A review by _dunno_
The Tidal Zone by Sarah Moss

4.0

There are books and there are books. Books you enjoy because they’re warm and cozy, or there’s a clever plot, great characters, brilliant writing or all of the above, plus more AND books you read and find uncomfortable, because they put on the table issues you don’t really want to deal with, because they might hit too close to home, and hey, fiction is for escapism, right?

The Tidal Zone was one of those uncomfortable reads for me. As a parent, you find yourself in new, worrisome situations starting with day one, and, correct me if I’m wrong, it never stops. Never. Sometimes you deal with simple issues like which diapers are the best?—and of course I’m saying “simple” just because that era is way behind me—or trying to make your daughter understand that there are other pretty colours besides pink (the struggle is SO real!), but then, one day you might just get a call that your kid fell on the playground and their heart just stopped beating. And that's when the shit gets real.

Sarah Moss writes (beautifully and quite convincingly) from the perspective of a man, choosing to reverse the traditional roles: we have an almost stay at home dad and a full time (always tired, never enough fed) medical doctor mom. What Moss also does brilliantly is the parallel between the life of the family dealing with and trying to recover after the daughter’s illness and the Coventry Cathedral, bombed in WW2 and later rebuilt (Adam, the dad - an art historian, is researching and writing a book about it).

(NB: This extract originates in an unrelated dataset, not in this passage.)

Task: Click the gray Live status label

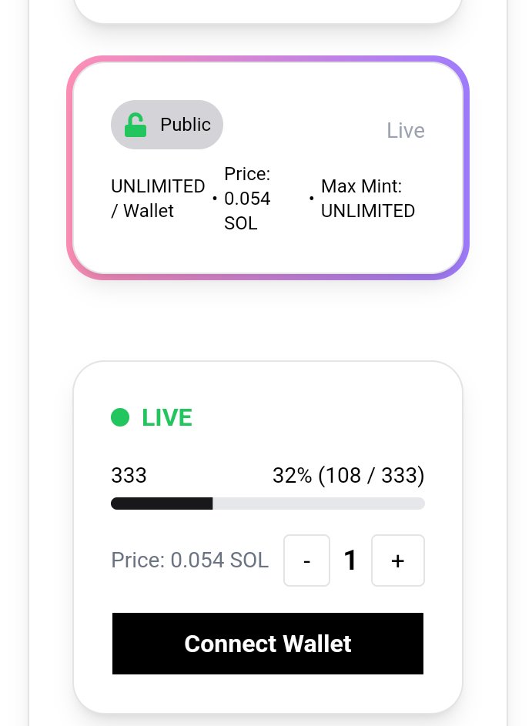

I can’t believe I actually enjoyed a book dealing with illness and hospitals (Moss’ merit) and found so much common ground with Adam and unless you live in Canada or some utopian place, the health system issues will sound way too familiar and relatable.
Also, Miriam is probably one of my favourite teenagers in fiction right now.

***
"Stories have endings; that's why we tell them, for reassurance that there is meaning in our lives."